The case involves a woman by the name of Carla Caiazzo, a young woman who was stalked and brutally assaulted by her ex for having the audacity to leave him while she was pregnant with his child. Paolo Pietropaolo stalked his ex girlfriend and, upon discovering that she was seeing another man, cornered her and set her on fire in her car while she was 8 months pregnant with his child.
She managed to extinguish the flames, first on her abdomen in a desperate attempt to save the life of her baby, and then on the rest of her body. Amazingly they both survived, her baby was delivered prematurely in a local hospital, and she has had 21 surgeries and is scheduled for more to deal with her extensive injuries.

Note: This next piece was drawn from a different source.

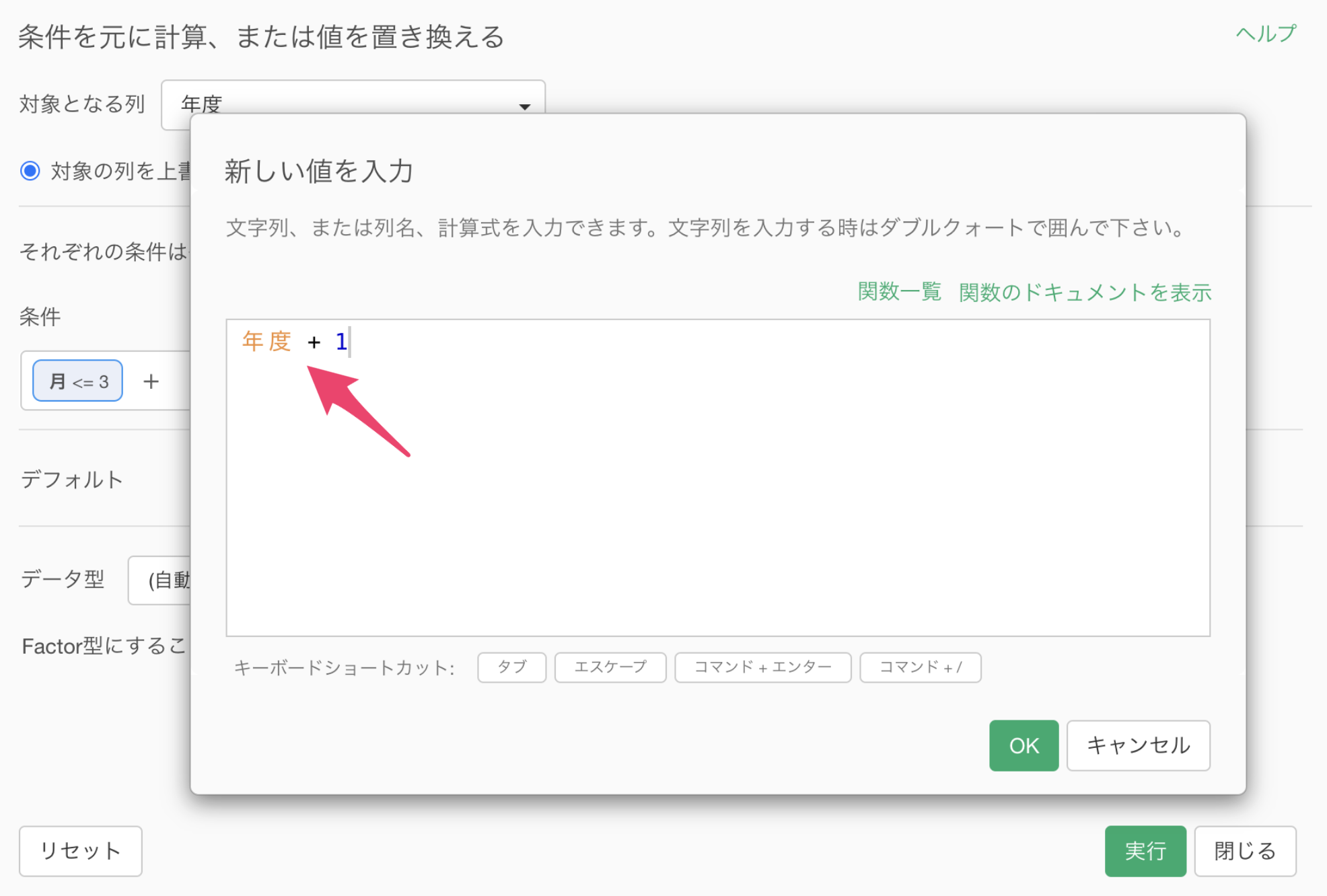Click the コマンド + / shortcut button
This screenshot has width=1327, height=896.
point(920,667)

This is story, in all its brutality, is unfortunately nothing new. Violence inspired by the childish sentiment of “if I can’t have him/her, nobody can” is depressing in how common it is. However, this specific case has inspired Carla to become politically active in a way that she never was before.

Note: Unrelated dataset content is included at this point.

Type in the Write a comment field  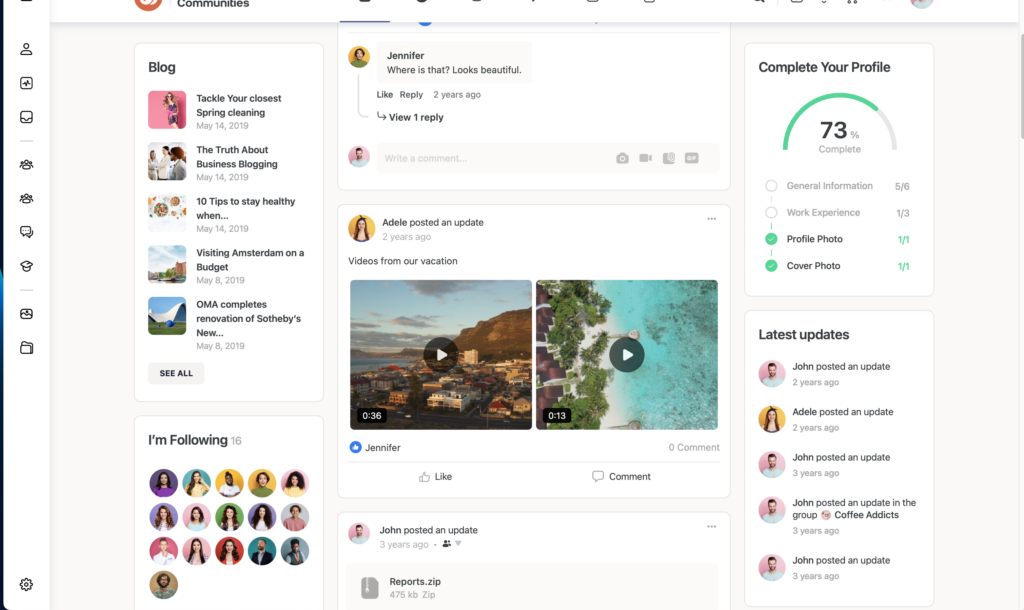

In a heartfelt and personal open letter to the President, Carla Caiazzo is calling for the recognition of omicidio d’identità, or murder of identity. She wrote:
Il mio aggressore ha voluto ed è riuscito a deturpare il mio volto. Mi ha ammazzato lasciandomi viva.

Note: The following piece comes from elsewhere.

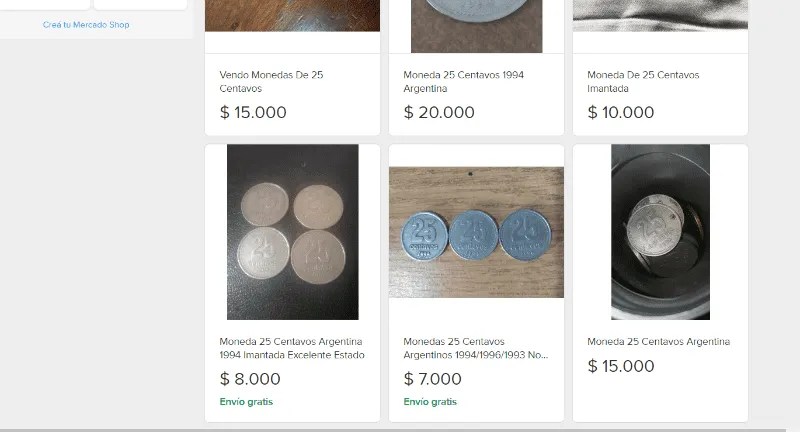Viewport: 800px width, 432px height.
Task: Open the cropped coin photo above $ 20.000 listing
Action: tap(476, 25)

Io, come la povera Lucia Annibali (l’avvocata sfigurata con l’acido n.d.r.) siamo vittime di chi ha voluto cancellarci, distruggere, deturpare il nostro viso. Il viso – ripete – quello che ci consente di riconoscerci e renderci riconoscibili alla società
Translation: My aggressor wanted to, and succeeded in disfiguring my face. He has killed me while leaving me alive. I, like the poor Lucia Annibali (the lawyer disfigured by acid, editor’s note) are victims of those who have wanted to erase us, destroy us, disfigure our faces. The face – she repeats – that which enables us to recognize each other and render us recognizable in society.
Carla Caiazzo is calling for new legislation to be passed which recognized that the purposeful disfigurement of a person’s face goes beyond assault in its intent, and thus should be recognized as a more egregious act by law. It’s purpose is, as she said, to erase that person’s identity, and thus should be recognized as a kind of murder in its own right*.
This law would not even be strictly designed to be entirely applicable in her case. Carla’s ex boyfriend set her on fire with the intent of murdering her outright, rather than forcing her to live with her disfigurement, and as such he has been convicted to 18 years and 325,000 euros in restitution for attempted murder and stalking. That was even more than her requested sentence of 15 years, and she is content with that verdict. This letter is not an effort in vengeance so that she can extract a harsher sentence for her abuser. Rather, she is empathizing with the countless victims of disfigurement. She has had her entire future colored permanently by this horrific tragedy, and knowing that her daughter will never see her as anything other than what she was made by her father, she is demanding a legal recognition of the monstrosity of these acts.
This is where I open the discussion to you. What do you think about having a law which recognizes identity murder? While it would clearly not solve the problem of partner and spousal abuse, what kind of message would it send if we start recognizing permanent disfigurement as an act of violence which goes beyond physical assault?
*Before you start discussing, I want to make something clear that might be lost in translation. In Italian, the word omicidio is used in conjunction with all of the different kinds of homicide: voluntary manslaughter, involuntary manslaughter, vehicular manslaughter, first and second degree murder, etc. I have translated it to “murder” because that is what it means, but in English “murder” is only used when talking about first and second degree murder, and so it might seem as though she is saying that disfigurement is on par with a premeditated homicide. That’s not what she is saying, she is simply saying that it should be included in the larger legal category of homicide.